Marshall Islands government takes over Bikini operation

Ejit Island

Following a week of public demonstrations by members of the displaced Bikini community in Majuro over alleged mismanagement of nuclear test compensation trust funds, the Marshall Islands government placed the Bikini-Kili-Ejit or KBE Local Government into receivership late last week.

At an emergency Cabinet meeting last week, the national government’s leadership voted to place the KBE Local Government into receivership, taking authority away from the mayor and council and giving it to Minister of Finance Brenson Wase to oversee and review the local government’s financial affairs.

It is a rare move by the Cabinet to intervene in a local government. “KBE” refers to two of the islands — Kili and Ejit — where most of the displaced Bikinians live today.

The government action follows two demonstrations by KBE community members in Majuro, which rarely sees any type of public protest. Placard-carrying demonstrators protested outside the local government’s offices and later the same week marked down the main street to the national government’s capital building.

“The government will intervene,” Acting President Christopher Loeak said on behalf of the Cabinet to a crowd of Bikini protestors assembled with signs outside the International Conference Center a few days before the decision was reached to place the local government into receivership. At that demonstration, repeated chants to place the local government on receivership led Loeak and Parliament Speaker Kenneth Kedi to address the crowd. “I am with you 100 percent,” Speaker Kedi told the crowd, indicating his support for immediate receivership for the Bikini government.

Demonstrators called for the local government to be placed under receivership and forensic audits to be conducted of the use of over US$70 million from the now-bankrupted Bikini Resettlement Trust Fund.

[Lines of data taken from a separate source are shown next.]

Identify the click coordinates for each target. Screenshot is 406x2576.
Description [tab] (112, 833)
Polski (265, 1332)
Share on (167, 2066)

Shortly before the Cabinet’s action, both Secretary of Finance Patrick Langrine and the President’s Office issued nearly identical statements about the KBE situation — both indicating the national government has never had any involvement in or oversight over the Bikini trust funds, and stating the national government’s willingness to introduce legislation to Nitijela (parliament) to increase transparency and accountability in the use of trust funds.

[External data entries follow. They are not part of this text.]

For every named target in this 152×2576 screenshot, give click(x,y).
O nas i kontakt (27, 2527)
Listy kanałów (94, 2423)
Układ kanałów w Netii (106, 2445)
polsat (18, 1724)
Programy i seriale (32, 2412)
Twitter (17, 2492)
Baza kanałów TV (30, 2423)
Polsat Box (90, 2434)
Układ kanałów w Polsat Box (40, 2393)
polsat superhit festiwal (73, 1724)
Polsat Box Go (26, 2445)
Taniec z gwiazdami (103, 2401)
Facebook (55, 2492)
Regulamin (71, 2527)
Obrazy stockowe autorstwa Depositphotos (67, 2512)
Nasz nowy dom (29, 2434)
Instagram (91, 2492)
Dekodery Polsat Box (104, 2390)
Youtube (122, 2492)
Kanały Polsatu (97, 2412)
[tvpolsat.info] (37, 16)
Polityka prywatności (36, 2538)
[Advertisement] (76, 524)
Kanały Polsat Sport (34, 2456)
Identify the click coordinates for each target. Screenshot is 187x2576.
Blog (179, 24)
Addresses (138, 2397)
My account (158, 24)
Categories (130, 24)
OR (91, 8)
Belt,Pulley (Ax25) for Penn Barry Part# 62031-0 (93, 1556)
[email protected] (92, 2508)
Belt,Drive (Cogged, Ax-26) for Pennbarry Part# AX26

The Bikini Resettlement Trust Fund had US$71 million in it at the end of 2016, according to the last audit figures available. When the current KBE administration gained full control over this trust fund in 2017 after the U.S. government ended 35 years of oversight of trust fund use, it quickly spent the money. A report from the Arden Trust Company, which manages the trust fund, shows that by December 2020, the Bikini Resettlement Trust Fund had only US$4.8 million left. As of March this year, it had only US$100,000 left.

All regular payments for hundreds of members of the Bikini community stopped without notice or any information from the KBE Local Government in January this year, leaving the community without resources that it had relied on since 1982 when the U.S government established the Resettlement Trust Fund.

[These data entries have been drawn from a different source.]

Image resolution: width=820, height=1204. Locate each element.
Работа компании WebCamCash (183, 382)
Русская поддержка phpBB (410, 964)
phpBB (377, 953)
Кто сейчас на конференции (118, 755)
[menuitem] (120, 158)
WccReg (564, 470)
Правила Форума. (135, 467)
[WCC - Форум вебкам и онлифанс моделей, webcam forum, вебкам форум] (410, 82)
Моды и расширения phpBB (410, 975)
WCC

An irony of the receivership going to Ministry of Finance is that the Finance had the most financial and accountability problems identified by Deloitte auditors in six years, with the number of “findings” (problems) identified by auditors skyrocketing from just seven in 2020 to 17 for the most recently released audit for 2021. Minister Wase said after the Cabinet decision that the first order of receivership business is for staff in the ministries of Culture and Internal Affairs, which has jurisdiction over local governments, and Finance to review the situation and provide recommendations to him for next steps.